This is the mail archive of the elfutils-devel@sourceware.org mailing list for the elfutils project.
Index Nav:	[Date Index] [Subject Index] [Author Index] [Thread Index]
Message Nav:	[Date Prev] [Date Next]	[Thread Prev] [Thread Next]
Other format:	[Raw text]
Re: dwarf_edit_output testcase sanity checking

From: Roland McGrath <roland at redhat dot com>
To: elfutils-devel at lists dot fedorahosted dot org
Date: Thu, 11 Nov 2010 12:07:04 -0800
Subject: Re: dwarf_edit_output testcase sanity checking
> - First we walk the DIE tree ignoring any reference attributes.
>   Since we ignore reference attributes, this is just walking the tree,
>   so no cycles and we are guaranteed to terminate.
>   - For basic attributes we calculate the hash as before, likewise for
>     attr_sets of basic attributes.
>   - The first hash of a DIE is calculated based on the first hash of its
>     children set (broods), again all reference attributes are ignored

Ok.  This is a fine way to describe the algorithm in the abstract.  In
the actual implementation, I think we'll want this first walk to do all
the work of copying the non-reference attribute values.  For one reason,
instantiating them in their dwarf_output/dwarf_data representation is
our main means of hashing the values.  It would just be extra hacking to
define a canonical hash function for each value-space that uses the
abstract dwarf:: template API to examine the values.  It would also be
extra CPU, though there is conversely some cost to be considered in the
copy-construct-and-discard work done when a value matches an existing
entry in its hash table.

A second reason is that we'll eventually be doing some value-rewriting
during the copying.  The primary case for that is rewriting the source
file names (to replace /usr/lib/rpm/debugedit).  We'll probably also do
some things like canonicalizing DW_AT_data_member_location attributes of
exprloc:DW_OP_plus_uconst(n) to be constant:n.  We don't want the code
doing that to have to consider each value more than once.  These will be
later refinements (with various knobs to control them), but we should
plan for them now.

A third reason is that the string_cache hack gave us big wins on CPU
time.  We can keep using that as it is for copying values.  It would be
easy enough to do an incarnation that just cached the hashes or whatnot,
but still some extra hacking.

Does the first hash ignore reference attributes completely as if they
weren't there?  Or does the hash function factor those attribute names
in too, and just omit any effect of the values (referents)?  It doesn't
matter either way to the correctness of the algorithm.  In practice, it
probably doesn't change the collision rate on real-world data to an
important degree.  For example, <pointer_type byte_size=8/> (which is
"void *") vs <pointer_type byte_size=8 type="#refN"/> ("something *")
would or wouldn't collide in the first hash.  But all the different ones
with different "#refN"s are going to collide anyway.
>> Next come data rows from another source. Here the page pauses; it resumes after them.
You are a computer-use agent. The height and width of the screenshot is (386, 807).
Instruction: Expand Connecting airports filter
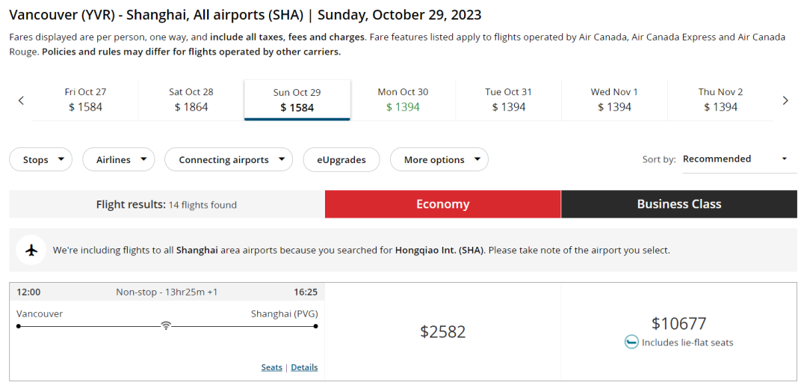[x=229, y=159]
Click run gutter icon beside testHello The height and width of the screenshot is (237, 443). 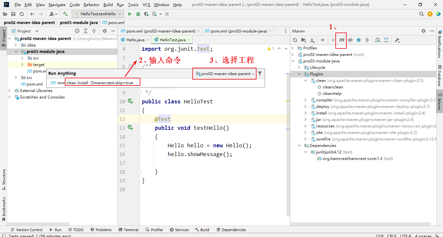(x=130, y=128)
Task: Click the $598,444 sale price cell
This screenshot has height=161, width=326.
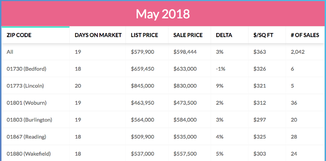Action: (185, 52)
It might make sense to completely split the final storage of attribute
maps into the basic set and the reference set.  Then it becomes very
straightforward to completely finalize the basic set in the first walk.
Thus you'd completely uniquify the basic set and not need duplicative
storage for them at all, even temporarily.  This also yields shared
storage for the two basic sets above.  (I suspect that this one example
is more or less the only case that actually collides that way, so there
is little material storage reduction available from doing this as
opposed to not.)  Having the basic set and the reference set split into
two maps in the final form breaks the current hacks that rely on a
canonicalized name order to compare attribute maps.  But that really
only matters to some micro-optimization of dwarfcmp.  It also slightly
complicates the implementation of dwarf_output::attributes_type and its
iterators.  This is converse to the idea I floated yesterday about
storing a "basic plus reference stubs" map, which complicates the
niggling implementation details differently (and perhaps more strangely).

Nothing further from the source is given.